(DATASET EXCERPTS):

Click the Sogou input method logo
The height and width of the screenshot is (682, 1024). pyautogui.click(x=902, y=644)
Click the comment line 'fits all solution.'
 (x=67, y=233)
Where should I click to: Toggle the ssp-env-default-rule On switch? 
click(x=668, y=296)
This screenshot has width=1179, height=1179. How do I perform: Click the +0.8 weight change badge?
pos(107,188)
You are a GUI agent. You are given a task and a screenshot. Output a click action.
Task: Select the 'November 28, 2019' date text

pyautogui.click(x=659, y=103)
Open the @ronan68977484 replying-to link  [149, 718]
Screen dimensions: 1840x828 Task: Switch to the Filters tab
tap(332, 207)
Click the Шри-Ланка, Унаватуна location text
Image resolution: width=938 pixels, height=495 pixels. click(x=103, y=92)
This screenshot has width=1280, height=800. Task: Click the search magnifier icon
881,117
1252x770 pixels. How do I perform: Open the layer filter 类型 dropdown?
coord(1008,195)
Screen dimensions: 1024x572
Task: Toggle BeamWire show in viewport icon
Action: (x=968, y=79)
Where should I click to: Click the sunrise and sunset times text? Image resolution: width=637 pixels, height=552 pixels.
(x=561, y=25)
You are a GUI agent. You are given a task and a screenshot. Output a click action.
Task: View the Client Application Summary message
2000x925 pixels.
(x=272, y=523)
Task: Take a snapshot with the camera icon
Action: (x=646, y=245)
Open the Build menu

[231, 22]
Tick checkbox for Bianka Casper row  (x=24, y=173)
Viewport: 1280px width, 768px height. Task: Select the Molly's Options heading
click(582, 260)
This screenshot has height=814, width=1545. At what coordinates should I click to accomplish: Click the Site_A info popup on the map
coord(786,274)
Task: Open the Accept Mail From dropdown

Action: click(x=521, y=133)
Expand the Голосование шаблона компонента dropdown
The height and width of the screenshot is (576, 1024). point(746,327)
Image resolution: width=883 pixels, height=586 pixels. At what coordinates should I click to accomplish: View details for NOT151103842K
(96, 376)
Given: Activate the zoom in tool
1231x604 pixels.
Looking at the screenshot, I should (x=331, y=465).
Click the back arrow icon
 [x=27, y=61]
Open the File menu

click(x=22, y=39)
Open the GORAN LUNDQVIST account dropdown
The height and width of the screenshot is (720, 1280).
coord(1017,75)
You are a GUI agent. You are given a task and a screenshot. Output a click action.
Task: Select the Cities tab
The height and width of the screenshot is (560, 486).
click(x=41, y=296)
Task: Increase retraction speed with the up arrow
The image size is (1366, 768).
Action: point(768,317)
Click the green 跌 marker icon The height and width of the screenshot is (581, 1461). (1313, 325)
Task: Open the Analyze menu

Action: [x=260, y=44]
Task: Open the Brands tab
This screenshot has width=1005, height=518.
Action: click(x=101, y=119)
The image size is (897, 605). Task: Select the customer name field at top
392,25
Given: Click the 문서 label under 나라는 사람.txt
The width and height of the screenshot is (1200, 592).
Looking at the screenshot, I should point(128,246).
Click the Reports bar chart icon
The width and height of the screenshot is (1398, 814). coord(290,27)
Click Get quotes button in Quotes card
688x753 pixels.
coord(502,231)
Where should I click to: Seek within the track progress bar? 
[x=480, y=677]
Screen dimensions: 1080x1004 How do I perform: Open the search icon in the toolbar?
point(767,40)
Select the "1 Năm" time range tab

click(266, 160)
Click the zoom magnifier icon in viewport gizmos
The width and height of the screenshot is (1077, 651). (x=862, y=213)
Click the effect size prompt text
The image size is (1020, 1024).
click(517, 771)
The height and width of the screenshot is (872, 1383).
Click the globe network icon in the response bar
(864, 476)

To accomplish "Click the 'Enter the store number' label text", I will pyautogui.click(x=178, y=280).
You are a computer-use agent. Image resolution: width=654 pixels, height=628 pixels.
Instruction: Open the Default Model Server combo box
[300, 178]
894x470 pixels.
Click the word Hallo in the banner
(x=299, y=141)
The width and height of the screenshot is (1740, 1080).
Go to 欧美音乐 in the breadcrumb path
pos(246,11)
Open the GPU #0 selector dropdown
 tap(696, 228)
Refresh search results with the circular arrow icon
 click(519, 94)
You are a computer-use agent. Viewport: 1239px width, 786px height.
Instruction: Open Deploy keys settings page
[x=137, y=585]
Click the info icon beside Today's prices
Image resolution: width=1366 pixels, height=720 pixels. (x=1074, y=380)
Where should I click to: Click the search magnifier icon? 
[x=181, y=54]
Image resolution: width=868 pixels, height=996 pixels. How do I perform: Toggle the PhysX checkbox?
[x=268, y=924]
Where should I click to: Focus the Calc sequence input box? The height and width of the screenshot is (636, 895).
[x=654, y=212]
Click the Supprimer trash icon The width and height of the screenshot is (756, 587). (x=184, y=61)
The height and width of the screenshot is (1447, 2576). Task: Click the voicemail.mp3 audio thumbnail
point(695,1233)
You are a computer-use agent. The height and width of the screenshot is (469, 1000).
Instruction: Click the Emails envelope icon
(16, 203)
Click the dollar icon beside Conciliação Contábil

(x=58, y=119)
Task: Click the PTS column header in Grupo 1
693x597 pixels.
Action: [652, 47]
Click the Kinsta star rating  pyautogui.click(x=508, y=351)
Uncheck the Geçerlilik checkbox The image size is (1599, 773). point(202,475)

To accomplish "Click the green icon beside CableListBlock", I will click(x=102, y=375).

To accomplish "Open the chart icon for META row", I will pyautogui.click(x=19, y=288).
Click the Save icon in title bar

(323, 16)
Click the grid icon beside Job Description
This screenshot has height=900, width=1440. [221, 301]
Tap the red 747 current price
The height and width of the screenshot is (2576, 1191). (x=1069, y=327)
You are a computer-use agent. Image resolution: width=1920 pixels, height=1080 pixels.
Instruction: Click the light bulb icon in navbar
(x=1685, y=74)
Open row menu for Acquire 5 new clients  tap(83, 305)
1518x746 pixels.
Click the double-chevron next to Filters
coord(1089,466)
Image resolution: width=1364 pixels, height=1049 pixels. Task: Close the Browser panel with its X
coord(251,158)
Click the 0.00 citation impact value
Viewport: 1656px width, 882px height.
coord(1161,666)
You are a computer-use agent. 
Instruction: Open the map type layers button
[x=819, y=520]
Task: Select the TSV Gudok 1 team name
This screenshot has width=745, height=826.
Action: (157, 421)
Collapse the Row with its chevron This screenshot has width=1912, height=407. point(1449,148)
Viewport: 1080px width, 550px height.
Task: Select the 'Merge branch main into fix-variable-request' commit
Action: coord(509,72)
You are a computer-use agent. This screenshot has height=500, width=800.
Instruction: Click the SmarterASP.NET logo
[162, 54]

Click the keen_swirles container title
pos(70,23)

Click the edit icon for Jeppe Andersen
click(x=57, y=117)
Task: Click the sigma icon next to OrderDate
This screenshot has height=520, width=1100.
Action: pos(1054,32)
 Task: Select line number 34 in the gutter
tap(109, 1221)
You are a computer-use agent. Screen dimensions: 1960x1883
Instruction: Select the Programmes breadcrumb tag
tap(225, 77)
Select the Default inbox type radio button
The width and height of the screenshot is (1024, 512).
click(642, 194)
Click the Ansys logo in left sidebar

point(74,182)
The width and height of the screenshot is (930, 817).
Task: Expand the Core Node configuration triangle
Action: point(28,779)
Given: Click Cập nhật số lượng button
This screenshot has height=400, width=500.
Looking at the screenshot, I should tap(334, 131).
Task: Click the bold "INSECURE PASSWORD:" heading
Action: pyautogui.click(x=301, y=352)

(WHAT YOU HAVE TO DO): Make an exact copy of the material above.

(ANSWER AREA):
Click the Sogou input method logo
The height and width of the screenshot is (682, 1024). pyautogui.click(x=902, y=644)
Click the comment line 'fits all solution.'
 (x=67, y=233)
Where should I click to: Toggle the ssp-env-default-rule On switch? 
click(x=668, y=296)
This screenshot has width=1179, height=1179. How do I perform: Click the +0.8 weight change badge?
pos(107,188)
You are a GUI agent. You are given a task and a screenshot. Output a click action.
Task: Select the 'November 28, 2019' date text

pyautogui.click(x=659, y=103)
Open the @ronan68977484 replying-to link  [149, 718]
Screen dimensions: 1840x828 Task: Switch to the Filters tab
tap(332, 207)
Click the Шри-Ланка, Унаватуна location text
Image resolution: width=938 pixels, height=495 pixels. click(x=103, y=92)
This screenshot has width=1280, height=800. Task: Click the search magnifier icon
881,117
1252x770 pixels. How do I perform: Open the layer filter 类型 dropdown?
coord(1008,195)
Screen dimensions: 1024x572
Task: Toggle BeamWire show in viewport icon
Action: (x=968, y=79)
Where should I click to: Click the sunrise and sunset times text? Image resolution: width=637 pixels, height=552 pixels.
(x=561, y=25)
You are a GUI agent. You are given a task and a screenshot. Output a click action.
Task: View the Client Application Summary message
2000x925 pixels.
(x=272, y=523)
Task: Take a snapshot with the camera icon
Action: (x=646, y=245)
Open the Build menu

[231, 22]
Tick checkbox for Bianka Casper row  (x=24, y=173)
Viewport: 1280px width, 768px height. Task: Select the Molly's Options heading
click(582, 260)
This screenshot has height=814, width=1545. At what coordinates should I click to accomplish: Click the Site_A info popup on the map
coord(786,274)
Task: Open the Accept Mail From dropdown

Action: click(x=521, y=133)
Expand the Голосование шаблона компонента dropdown
The height and width of the screenshot is (576, 1024). point(746,327)
Image resolution: width=883 pixels, height=586 pixels. At what coordinates should I click to accomplish: View details for NOT151103842K
(96, 376)
Given: Activate the zoom in tool
1231x604 pixels.
Looking at the screenshot, I should (x=331, y=465).
Click the back arrow icon
 [x=27, y=61]
Open the File menu

click(x=22, y=39)
Open the GORAN LUNDQVIST account dropdown
The height and width of the screenshot is (720, 1280).
coord(1017,75)
You are a GUI agent. You are given a task and a screenshot. Output a click action.
Task: Select the Cities tab
The height and width of the screenshot is (560, 486).
click(x=41, y=296)
Task: Increase retraction speed with the up arrow
The image size is (1366, 768).
Action: point(768,317)
Click the green 跌 marker icon The height and width of the screenshot is (581, 1461). (1313, 325)
Task: Open the Analyze menu

Action: [x=260, y=44]
Task: Open the Brands tab
This screenshot has width=1005, height=518.
Action: click(x=101, y=119)
The image size is (897, 605). Task: Select the customer name field at top
392,25
Given: Click the 문서 label under 나라는 사람.txt
The width and height of the screenshot is (1200, 592).
Looking at the screenshot, I should point(128,246).
Click the Reports bar chart icon
The width and height of the screenshot is (1398, 814). coord(290,27)
Click Get quotes button in Quotes card
688x753 pixels.
coord(502,231)
Where should I click to: Seek within the track progress bar? 
[x=480, y=677]
Screen dimensions: 1080x1004 How do I perform: Open the search icon in the toolbar?
point(767,40)
Select the "1 Năm" time range tab

click(266, 160)
Click the zoom magnifier icon in viewport gizmos
The width and height of the screenshot is (1077, 651). (x=862, y=213)
Click the effect size prompt text
The image size is (1020, 1024).
click(517, 771)
The height and width of the screenshot is (872, 1383).
Click the globe network icon in the response bar
(864, 476)

To accomplish "Click the 'Enter the store number' label text", I will pyautogui.click(x=178, y=280).
You are a computer-use agent. Image resolution: width=654 pixels, height=628 pixels.
Instruction: Open the Default Model Server combo box
[300, 178]
894x470 pixels.
Click the word Hallo in the banner
(x=299, y=141)
The width and height of the screenshot is (1740, 1080).
Go to 欧美音乐 in the breadcrumb path
pos(246,11)
Open the GPU #0 selector dropdown
 tap(696, 228)
Refresh search results with the circular arrow icon
 click(519, 94)
You are a computer-use agent. Viewport: 1239px width, 786px height.
Instruction: Open Deploy keys settings page
[x=137, y=585]
Click the info icon beside Today's prices
Image resolution: width=1366 pixels, height=720 pixels. (x=1074, y=380)
Where should I click to: Click the search magnifier icon? 
[x=181, y=54]
Image resolution: width=868 pixels, height=996 pixels. How do I perform: Toggle the PhysX checkbox?
[x=268, y=924]
Where should I click to: Focus the Calc sequence input box? The height and width of the screenshot is (636, 895).
[x=654, y=212]
Click the Supprimer trash icon The width and height of the screenshot is (756, 587). (x=184, y=61)
The height and width of the screenshot is (1447, 2576). Task: Click the voicemail.mp3 audio thumbnail
point(695,1233)
You are a computer-use agent. The height and width of the screenshot is (469, 1000).
Instruction: Click the Emails envelope icon
(16, 203)
Click the dollar icon beside Conciliação Contábil

(x=58, y=119)
Task: Click the PTS column header in Grupo 1
693x597 pixels.
Action: [652, 47]
Click the Kinsta star rating  pyautogui.click(x=508, y=351)
Uncheck the Geçerlilik checkbox The image size is (1599, 773). point(202,475)

To accomplish "Click the green icon beside CableListBlock", I will click(x=102, y=375).

To accomplish "Open the chart icon for META row", I will pyautogui.click(x=19, y=288).
Click the Save icon in title bar

(323, 16)
Click the grid icon beside Job Description
This screenshot has height=900, width=1440. [221, 301]
Tap the red 747 current price
The height and width of the screenshot is (2576, 1191). (x=1069, y=327)
You are a computer-use agent. Image resolution: width=1920 pixels, height=1080 pixels.
Instruction: Click the light bulb icon in navbar
(x=1685, y=74)
Open row menu for Acquire 5 new clients  tap(83, 305)
1518x746 pixels.
Click the double-chevron next to Filters
coord(1089,466)
Image resolution: width=1364 pixels, height=1049 pixels. Task: Close the Browser panel with its X
coord(251,158)
Click the 0.00 citation impact value
Viewport: 1656px width, 882px height.
coord(1161,666)
You are a computer-use agent. 
Instruction: Open the map type layers button
[x=819, y=520]
Task: Select the TSV Gudok 1 team name
This screenshot has width=745, height=826.
Action: (157, 421)
Collapse the Row with its chevron This screenshot has width=1912, height=407. point(1449,148)
Viewport: 1080px width, 550px height.
Task: Select the 'Merge branch main into fix-variable-request' commit
Action: coord(509,72)
You are a computer-use agent. This screenshot has height=500, width=800.
Instruction: Click the SmarterASP.NET logo
[162, 54]

Click the keen_swirles container title
pos(70,23)

Click the edit icon for Jeppe Andersen
click(x=57, y=117)
Task: Click the sigma icon next to OrderDate
This screenshot has height=520, width=1100.
Action: pos(1054,32)
 Task: Select line number 34 in the gutter
tap(109, 1221)
You are a computer-use agent. Screen dimensions: 1960x1883
Instruction: Select the Programmes breadcrumb tag
tap(225, 77)
Select the Default inbox type radio button
The width and height of the screenshot is (1024, 512).
click(642, 194)
Click the Ansys logo in left sidebar

point(74,182)
The width and height of the screenshot is (930, 817).
Task: Expand the Core Node configuration triangle
Action: point(28,779)
Given: Click Cập nhật số lượng button
This screenshot has height=400, width=500.
Looking at the screenshot, I should tap(334, 131).
Task: Click the bold "INSECURE PASSWORD:" heading
Action: pyautogui.click(x=301, y=352)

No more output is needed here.